The antenna used in the clinician programmer 50 to communicate with the IPG 10 or ETS 40 can depend on the type of antennas included in those devices. If the patient's IPG 10 or ETS 40 includes a coil antenna 26a or 42a, wand 54 can likewise include a coil antenna 56a to establish near-filed magnetic-induction communications at small distances. In this instance, the wand 54 may be affixed in close proximity to the patient, such as by placing the wand 54 in a belt or holster wearable by the patient and proximate to the patient's IPG 10 or ETS 40.

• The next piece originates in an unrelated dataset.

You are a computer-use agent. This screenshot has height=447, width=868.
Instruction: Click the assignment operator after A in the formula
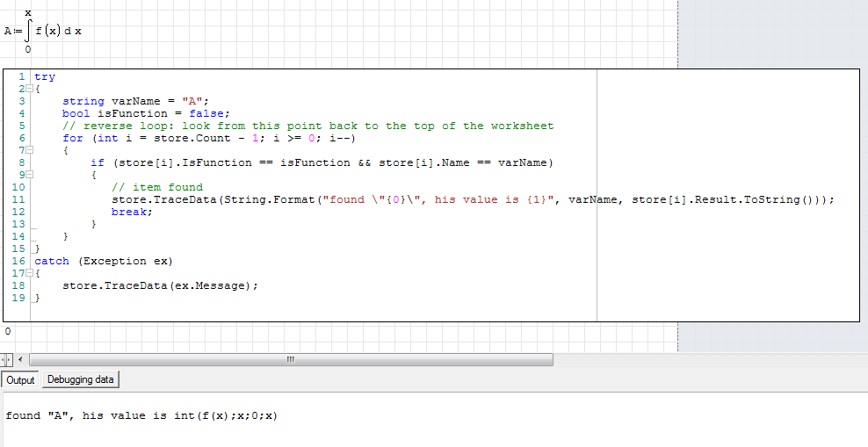pos(17,32)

If the IPG 10 or ETS 40 includes an RF antenna 26b or 42b, the wand 54, the computing device 51, or both, can likewise include an RF antenna 56b to establish communication with the IPG 10 or ETS 40 at larger distances. (Wand 54 may not be necessary in this circumstance). The clinician programmer 50 can also establish communication with other devices and networks, such as the Internet, either wirelessly or via a wired link provided at an Ethernet or network port.

To program stimulation programs or parameters for the IPG 10 or ETS 40, the clinician interfaces with a clinician programmer graphical user interface (GUI) 64 provided on the display 52 of the computing device 51. As one skilled in the art understands, the GUI 64 can be rendered by execution of clinician programmer software 66 on the computing device 51, which software may be stored in the device's non-volatile memory 68. One skilled in the art will additionally recognize that execution of the clinician programmer software 66 in the computing device 51 can be facilitated by control circuitry 70 such as a microprocessor, microcomputer, an FPGA, other digital logic structures, etc., which is capable of executing programs in a computing device. Such control circuitry 70, in addition to executing the clinician programmer software 66 and rendering the GUI 64, can also enable communications via antennas 56a or 56b to communicate stimulation parameters chosen through the GUI 64 to the patient's IPG 10.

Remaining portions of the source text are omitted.